Si ama o si odia, Morgan, perché lui per primo i tiepidi li vomita. Si racconta come un bambino che passava «da Goldrake-Actarus ai Duran Duran», poi un ragazzo che suonava in chiesa, cresciuto «tra la classica e il rock, che probabilmente sono i due estremi che si toccano, e a volte si confondono». Segnato dal suicidio del padre, un uomo diversissimo da lui che «si è tolto la vita a 46 anni» perché «incapace di sopravvivere» dovendo mantenere la famiglia «in ristrettezza economica».

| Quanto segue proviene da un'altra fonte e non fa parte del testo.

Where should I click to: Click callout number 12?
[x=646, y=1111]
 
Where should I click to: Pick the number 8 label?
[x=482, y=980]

Oggi Morgan è un uomo colto e un artista vero, come se ne vedono pochi, soprattutto in tv. E come tale resta un tipo strano, che chiama per telefono Battiato alle 5 del mattino quando lui - una sorta di secondo padre - si è già alzato per la giornata successiva. Uno che ha digerito di tutto ma fino a un certo punto: «Io rifiuto l’idea squadristica, reazionaria, ottusa e poco intelligente della musica pop come viene comunemente intesa nelle radio e nell’industria discografica. A me piace la musica popolare». Rimpiange un po’, lo ammette, quello scampolo di vita vissuta a Milano con Asia Argento e la loro bimba piccola, 15 anni fa, «l’unica famiglia che io sia mai stato in grado di avere. Una famiglia semplice, come dovrebbero essere tutte le famiglie». Perché «l’amore non è una cosa che conta, è una casa che canta».